A series of actions taken by Facebook this week in an effort to repair its reputation in Myanmar have produced the opposite effect – a torrent of fake news.
On Tuesday, Facebook held its highest-profile visit to Myanmar yet, with vice president for public policy in Asia-Pacific Simon Milner meeting the heads of the Ministry of Information in Naypyidaw to discuss the platform’s “community norms, policies, usage of violent, vulgar and hate speech, account security.” The visit followed months of criticism over Facebook’s failure to prevent the spread of malicious content during a nationwide surge in antipathy toward Myanmar’s Rohingya Muslim minority.

——

Can you continue the report on Facebook's efforts in Myanmar, beginning right after its last sentence? The listing that comes next is separate material and has no connection to the Facebook report.

* **Information supplied**:
——

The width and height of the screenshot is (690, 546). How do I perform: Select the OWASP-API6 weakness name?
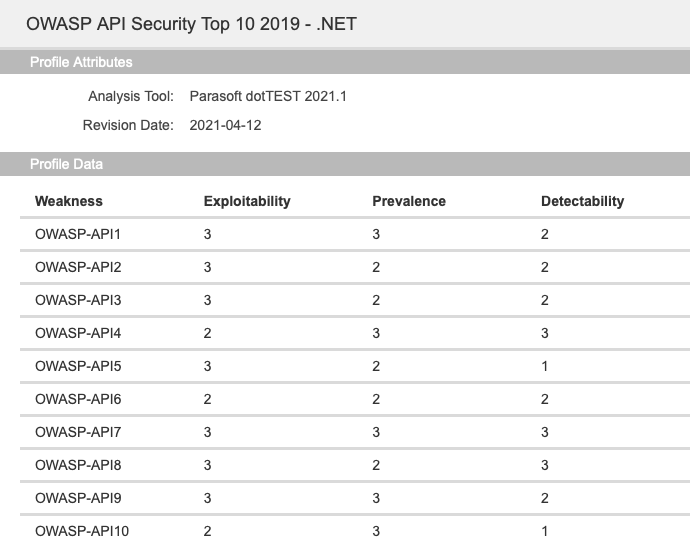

——

* **Answer to the problem**:
On Thursday, Facebook started following up on its commitments by removing the accounts of several hardline Buddhist nationalist figures, including firebrand monks Parmaukkha and Thuseitta. Also blacklisted was the military-affiliated former lawmaker “Bullet” Hla Swe, who gained his nickname by suggesting that a good way to negotiate with the Kachin Independence Army is with bullets. He has also famously used Facebook to stir hatred against Myanmar’s Muslims and to boast about having forcibly conscripted LGBT people into military service when he was an officer in the 1980s.
“I hate gays very much because they are useless. I call them ‘fake people,’” he wrote in 2015.
However, rather than commending Facebook for taking action against needless hatred or even criticizing the company’s late response to a problem that has plagued Myanmar for years, a Facebook page called Excellent News Agency responded to the news of Hla Swe’s removal by falsely claiming that the move was part of a plan to suppress criticism of the National League for Democracy, which holds a majority in Myanmar’s parliament. Hla Swe is a member of the opposition party, though he is no longer in office.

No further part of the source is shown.